Router

OPNsense/Pfsense Router

Open Source approach to home network

I decided to make my own router and firewall after seeing the possibilities there were out there to tinker with your home network, and the restrictions that normal consumer hardware imposes in their all-in-one router-switch-APs. The first thing I did was create 4 different networks to separate my own devices, multimedia devices, IoT devices and then my servers, into 4 subnets (and creatin the 4 VLANS that correspond to each one). From there I configured the firewalls to allow only the connections that were needed for each set of devices, limiting the IoT to communicate only with the internet (when required) or to my local HomeAssistant server. My Synology DS423+ is connected via LACP using both gigabit connecting to perform load balancing, as I can have multiple user accessing it at one time. Regarding DNS, I used the DHCP to point all my devices to a DNS filter I have running on my Raspberry Pi 3B, and from there I have it pointing back to a Loopback address on the router, where it converts the general DNS port 53 request to a DNS TLS tunnel request via port 853. I later ventured into the IPS/IDS that OPNsense includes, analysing the traffic coming in and out of the WAN interface.
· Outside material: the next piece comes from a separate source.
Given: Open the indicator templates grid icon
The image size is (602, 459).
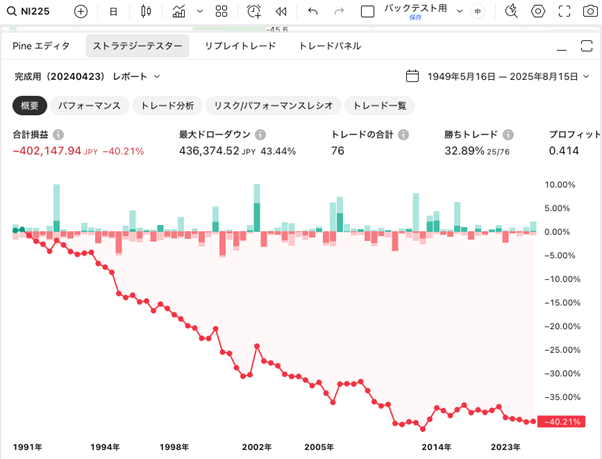Looking at the screenshot, I should [221, 12].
Originally I experimented using the IPS/IDS on all ports, allowing there to be traffic analysis between subnets, but the CPU would begin to throttle and cause a decrease in performance. I used five Stratum 1 servers here in Spain to sync to (using 1 as the active peer, 3 as candidates and 1 as the outlier) and used DHCP to push the OPNsense routers NTP server as being the prefer method. Update 27/04/2025) I have installed ProxMox on my Mini-PC and used 2 cores of my Intel N100, 8GB of RAM and 50GB of storage for a Pfsense installation, to which I reconfigured everything stated above. I also created a virtual IP to which I can connect to the ProxMox Dashboard, allowing me to make full utilization of the 6 2.5GBit Ethernet ports on the PC.